#### SUPPLIED RECORDS

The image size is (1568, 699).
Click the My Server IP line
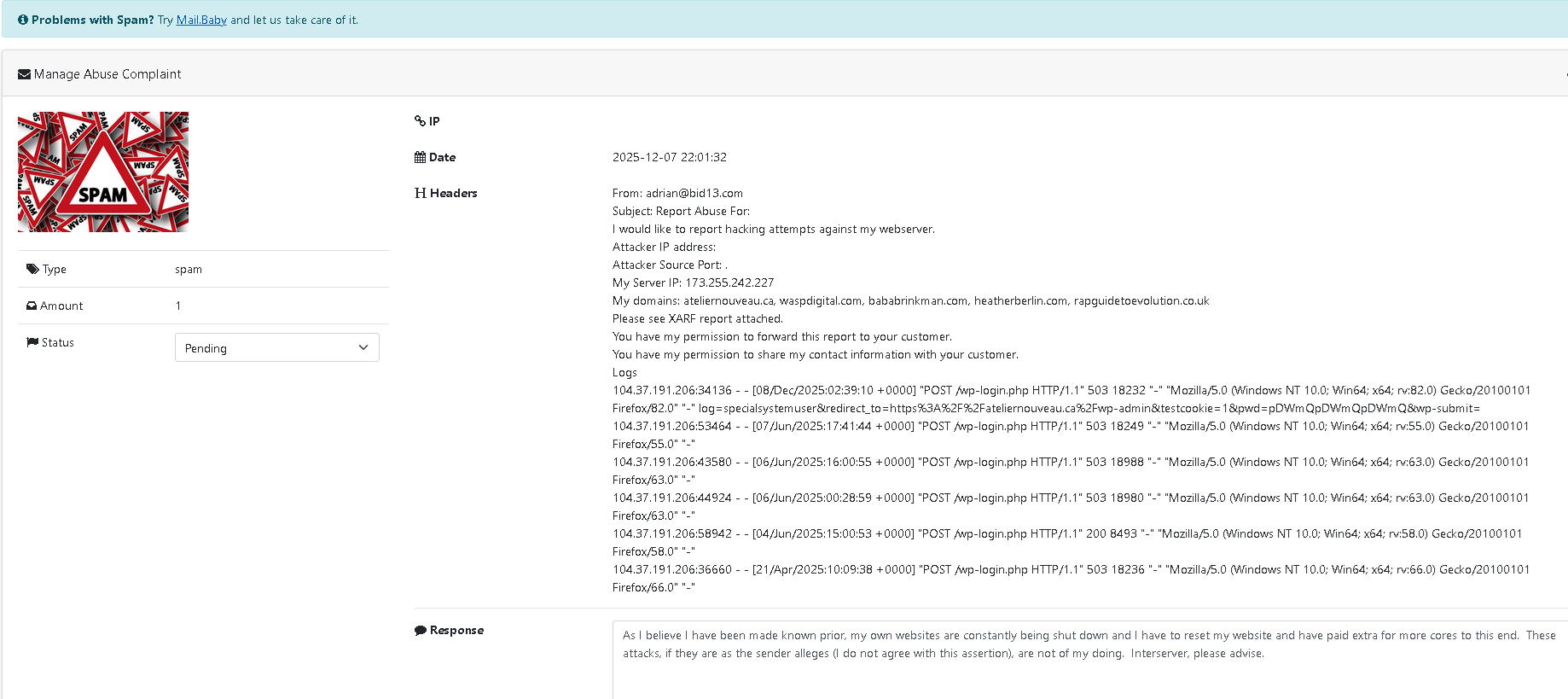(x=693, y=283)
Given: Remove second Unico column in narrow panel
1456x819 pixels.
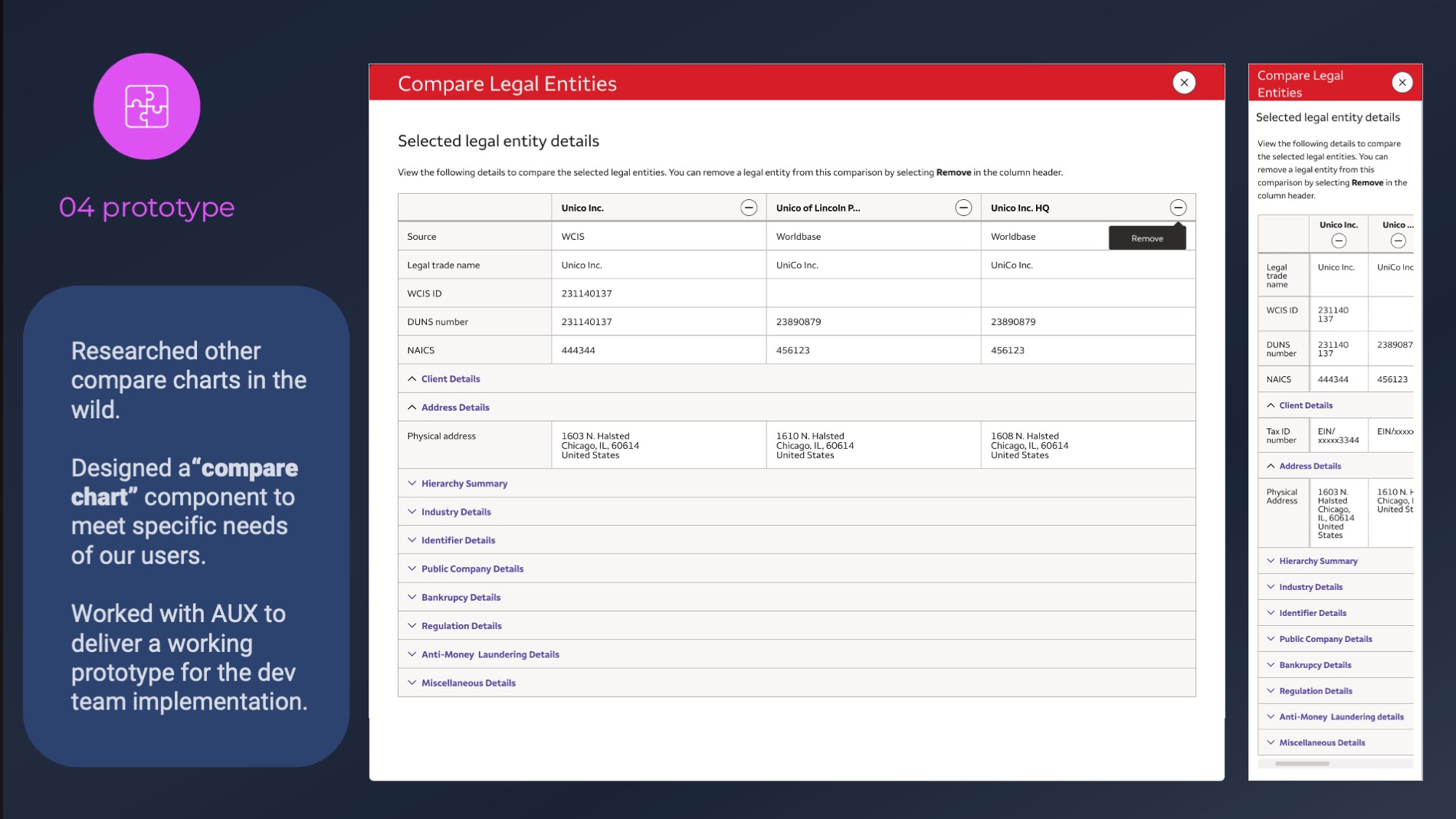Looking at the screenshot, I should pyautogui.click(x=1397, y=241).
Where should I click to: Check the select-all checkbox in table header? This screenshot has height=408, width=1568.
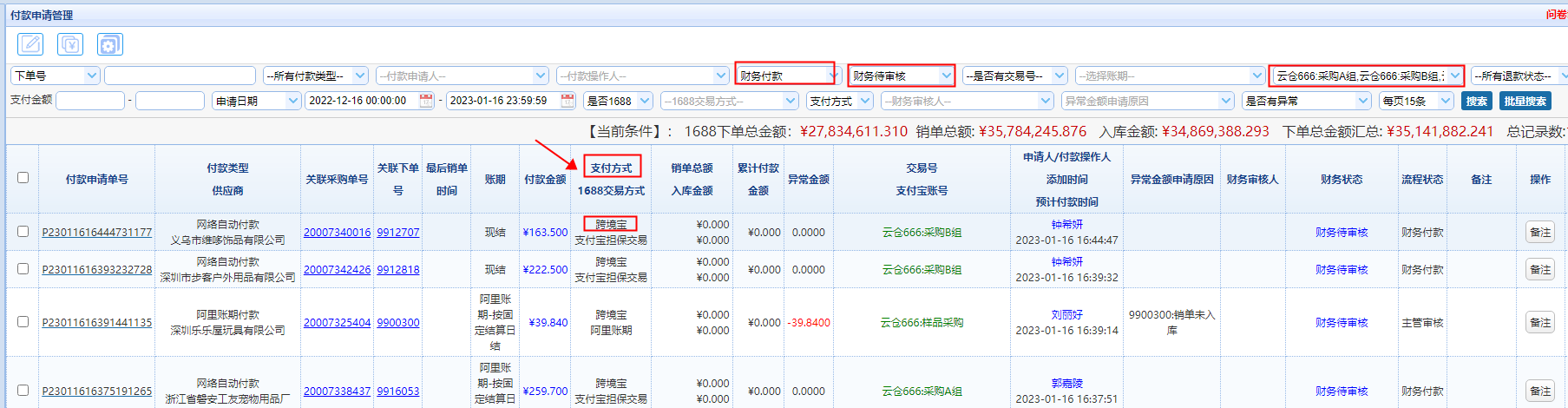[x=23, y=177]
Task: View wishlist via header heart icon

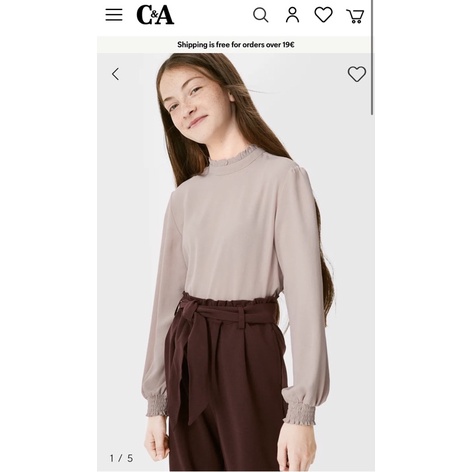Action: click(x=323, y=15)
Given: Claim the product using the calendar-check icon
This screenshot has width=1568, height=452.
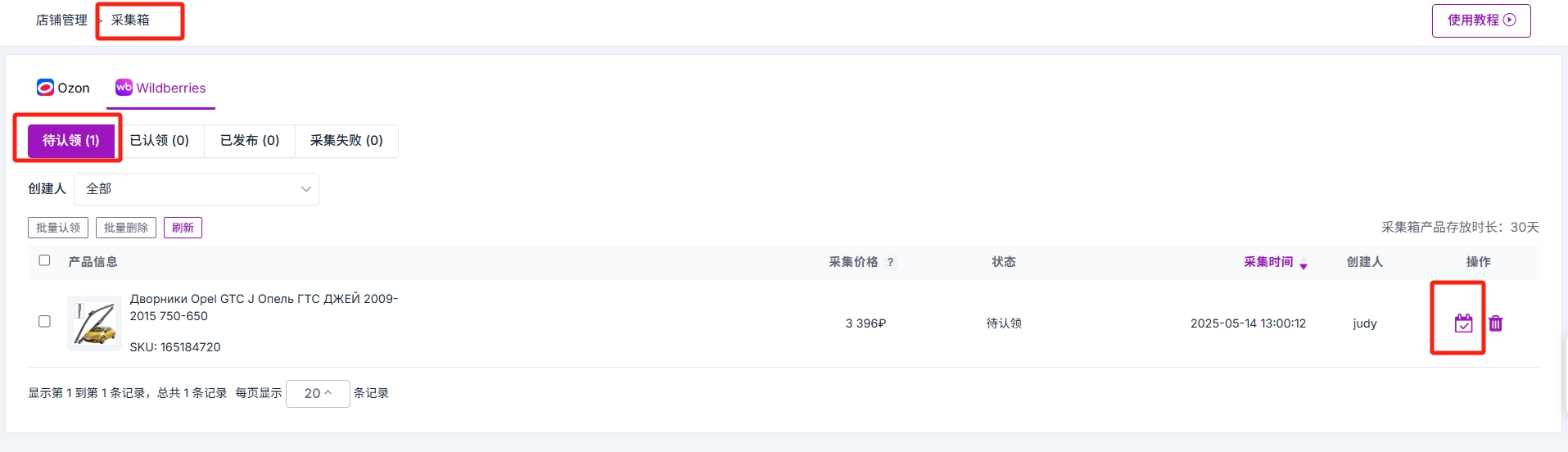Looking at the screenshot, I should (1463, 323).
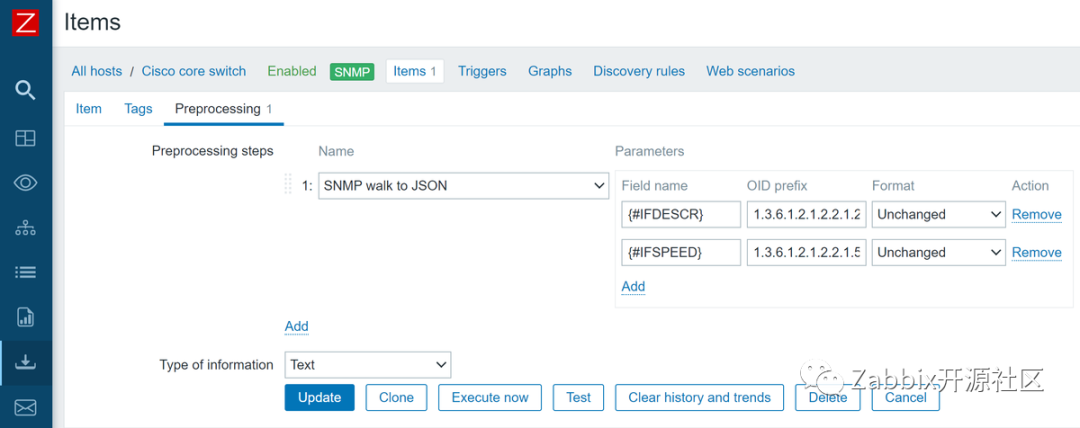Click the Zabbix logo icon
The height and width of the screenshot is (428, 1080).
point(25,23)
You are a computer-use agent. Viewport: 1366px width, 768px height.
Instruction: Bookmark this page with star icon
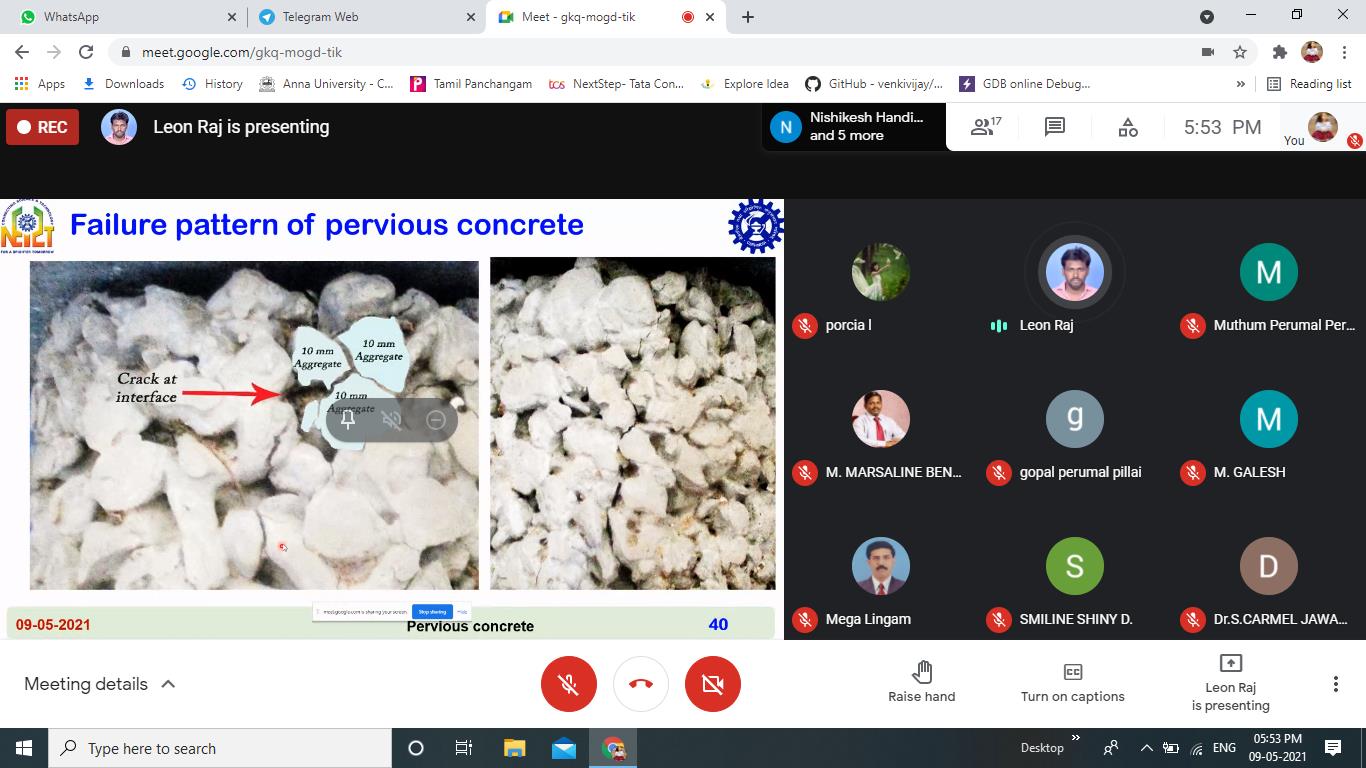[1240, 52]

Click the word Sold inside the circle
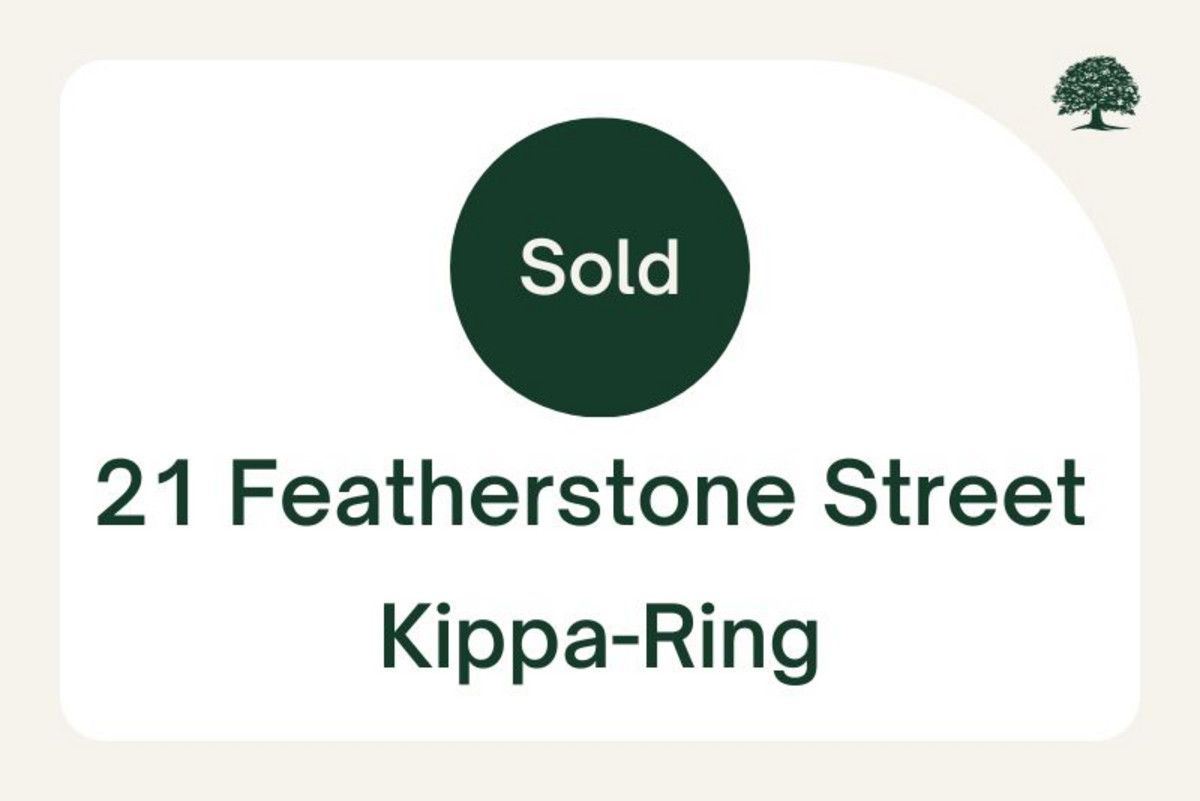[x=600, y=267]
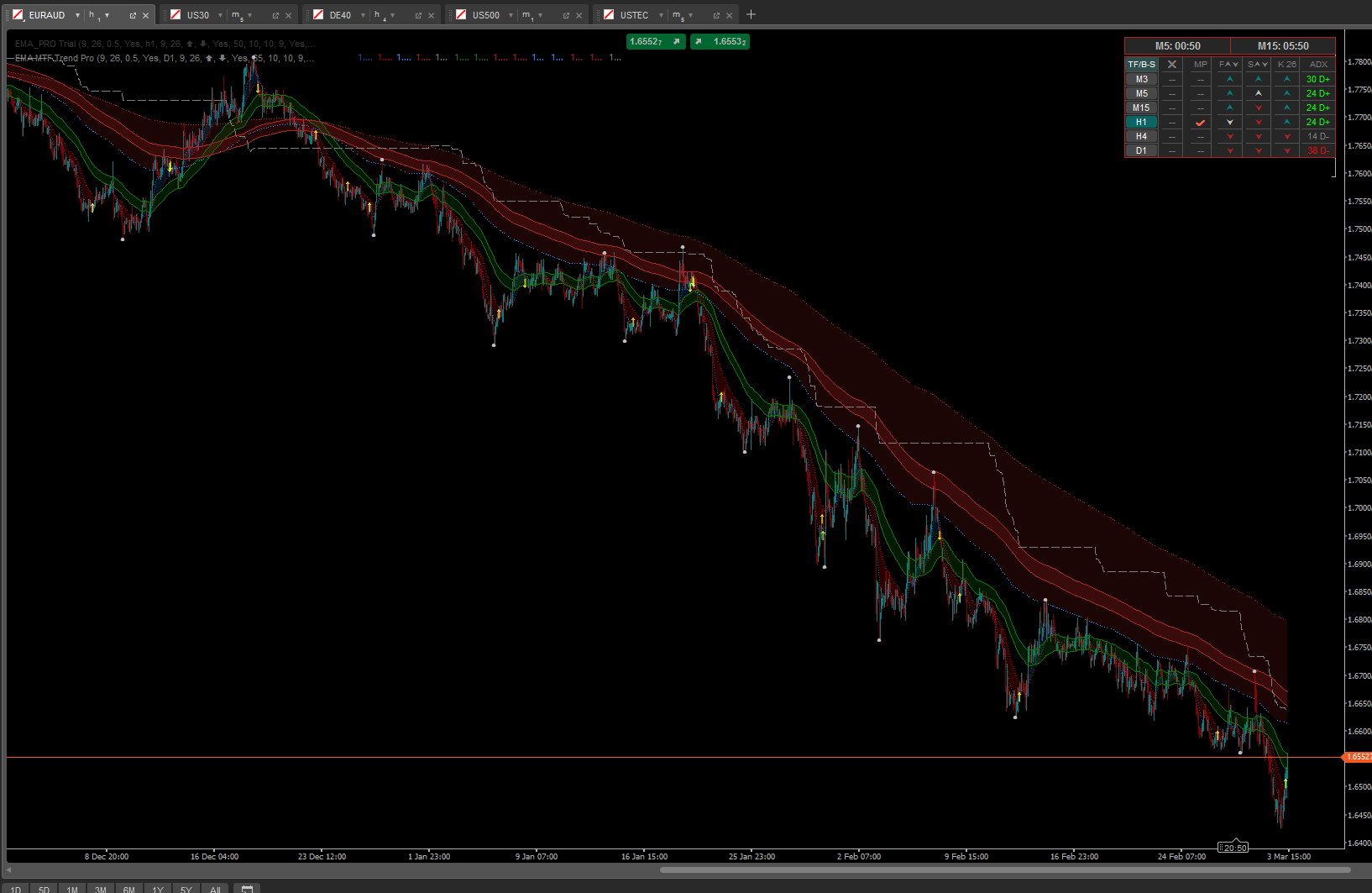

########

### YOUR TASK:
Repeat, exactly and with no pictures, each line from the line that holds "You are a computer-use" through the last line of the records above.

### TASK SOLUTION:
You are a computer-use agent. Viewport: 1366px width, 768px height.
Instruction: Bookmark this page with star icon
[1240, 52]

Click the word Sold inside the circle
[x=600, y=267]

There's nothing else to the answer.